Coats first affirmed his confidence in the intelligence community’s findings July 16 in response to what the president said, adding that “we will continue to provide unvarnished and objective intelligence” to protect national security.

The White House has since worked to show how much the president has done to confront Russia, pointing to:

  • Increased efforts to improve U.S. cybersecurity
  • Worked to strengthen U.S. election infrastructures
  • Shut down two Russian diplomatic facilities used for spying activities in the U.S.

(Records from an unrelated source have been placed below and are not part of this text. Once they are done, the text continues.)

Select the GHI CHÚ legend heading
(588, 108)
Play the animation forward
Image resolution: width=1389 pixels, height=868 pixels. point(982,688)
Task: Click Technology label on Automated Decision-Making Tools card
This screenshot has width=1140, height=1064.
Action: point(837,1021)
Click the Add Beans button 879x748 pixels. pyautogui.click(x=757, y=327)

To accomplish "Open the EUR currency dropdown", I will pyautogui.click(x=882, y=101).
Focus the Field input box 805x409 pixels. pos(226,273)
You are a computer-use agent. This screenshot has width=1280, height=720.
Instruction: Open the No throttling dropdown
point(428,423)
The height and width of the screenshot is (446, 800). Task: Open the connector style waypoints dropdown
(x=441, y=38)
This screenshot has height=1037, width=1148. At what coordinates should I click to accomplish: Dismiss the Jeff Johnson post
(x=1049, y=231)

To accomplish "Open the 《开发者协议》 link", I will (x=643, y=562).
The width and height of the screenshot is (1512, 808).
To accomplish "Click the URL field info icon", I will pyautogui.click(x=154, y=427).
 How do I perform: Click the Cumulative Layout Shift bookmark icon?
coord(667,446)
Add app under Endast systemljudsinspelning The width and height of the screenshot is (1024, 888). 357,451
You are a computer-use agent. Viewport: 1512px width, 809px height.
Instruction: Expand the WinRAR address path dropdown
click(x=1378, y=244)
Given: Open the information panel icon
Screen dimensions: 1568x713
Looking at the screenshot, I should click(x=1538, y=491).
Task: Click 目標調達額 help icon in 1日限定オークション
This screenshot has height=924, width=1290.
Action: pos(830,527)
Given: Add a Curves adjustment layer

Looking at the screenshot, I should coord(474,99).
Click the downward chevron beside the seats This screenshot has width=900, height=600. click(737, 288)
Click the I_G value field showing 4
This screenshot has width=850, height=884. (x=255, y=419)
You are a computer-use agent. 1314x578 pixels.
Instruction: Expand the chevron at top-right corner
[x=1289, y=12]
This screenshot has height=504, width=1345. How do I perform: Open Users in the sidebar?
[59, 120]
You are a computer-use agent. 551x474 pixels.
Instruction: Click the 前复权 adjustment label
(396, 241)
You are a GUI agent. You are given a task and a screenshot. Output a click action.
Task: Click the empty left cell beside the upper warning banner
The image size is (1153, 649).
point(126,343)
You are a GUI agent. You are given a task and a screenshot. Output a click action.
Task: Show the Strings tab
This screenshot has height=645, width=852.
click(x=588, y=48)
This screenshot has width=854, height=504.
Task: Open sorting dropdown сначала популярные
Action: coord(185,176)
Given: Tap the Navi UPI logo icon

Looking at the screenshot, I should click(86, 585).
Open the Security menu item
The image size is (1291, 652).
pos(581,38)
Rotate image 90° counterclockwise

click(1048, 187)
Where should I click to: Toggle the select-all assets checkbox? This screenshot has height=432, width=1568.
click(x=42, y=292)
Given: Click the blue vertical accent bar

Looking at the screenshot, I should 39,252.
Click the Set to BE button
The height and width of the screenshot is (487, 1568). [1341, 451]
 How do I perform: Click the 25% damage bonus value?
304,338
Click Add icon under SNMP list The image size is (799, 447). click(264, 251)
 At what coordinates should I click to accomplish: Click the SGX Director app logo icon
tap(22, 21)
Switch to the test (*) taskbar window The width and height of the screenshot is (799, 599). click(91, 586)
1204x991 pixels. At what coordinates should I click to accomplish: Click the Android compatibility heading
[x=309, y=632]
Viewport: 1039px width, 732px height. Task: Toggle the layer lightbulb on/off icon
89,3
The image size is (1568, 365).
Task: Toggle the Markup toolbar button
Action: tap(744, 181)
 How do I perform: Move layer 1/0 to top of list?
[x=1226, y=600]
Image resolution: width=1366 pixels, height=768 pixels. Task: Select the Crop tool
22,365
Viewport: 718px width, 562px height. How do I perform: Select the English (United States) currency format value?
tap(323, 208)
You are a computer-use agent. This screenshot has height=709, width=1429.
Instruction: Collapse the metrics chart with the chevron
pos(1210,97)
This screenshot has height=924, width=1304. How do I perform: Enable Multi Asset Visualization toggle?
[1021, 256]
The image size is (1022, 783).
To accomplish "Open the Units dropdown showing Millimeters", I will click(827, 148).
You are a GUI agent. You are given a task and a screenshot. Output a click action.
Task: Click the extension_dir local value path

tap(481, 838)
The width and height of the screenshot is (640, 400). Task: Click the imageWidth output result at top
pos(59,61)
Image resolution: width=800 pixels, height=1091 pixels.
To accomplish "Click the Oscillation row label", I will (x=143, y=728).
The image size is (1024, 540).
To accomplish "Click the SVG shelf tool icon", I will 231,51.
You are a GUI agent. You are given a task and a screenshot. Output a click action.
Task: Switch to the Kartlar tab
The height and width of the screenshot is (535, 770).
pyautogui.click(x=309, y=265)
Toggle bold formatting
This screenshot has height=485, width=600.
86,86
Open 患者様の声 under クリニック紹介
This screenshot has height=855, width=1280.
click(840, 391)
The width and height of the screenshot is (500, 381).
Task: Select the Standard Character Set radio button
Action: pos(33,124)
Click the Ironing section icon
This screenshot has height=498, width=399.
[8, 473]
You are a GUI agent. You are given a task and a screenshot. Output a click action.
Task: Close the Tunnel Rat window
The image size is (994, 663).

  • Kicked out of the U.S. 60 Russian diplomatic officials suspected of participating in spying activities
  • Imposed extremely severe economic sanctions against specific Russian entities and dozens of Russian oligarchs who are Putin allies
  • Bombed Syrian bases from which chemical attacks on Syrian civilians were launched and bombed a Syrian facility, killing an estimated 200 Russian mercenaries in the process
  • Pushed European nations, especially Germany, to buy more energy from the U.S. and less from Russia, whose economy depends extensively on income from such sales
  • Launched a massive modernization of U.S. military capabilities, including space-related programs
  • Pushed NATO countries to hike their defense spending to bolster their ability to repel a Russian invasion
  • Stationed U.S. forces in the Baltic states, creating a huge defensive problem for Russian military planners
  • Deployed U.S. anti-missile defenses in Poland to counter Russian intermediate-range weapons, a decision former President Barack Obama refused to make.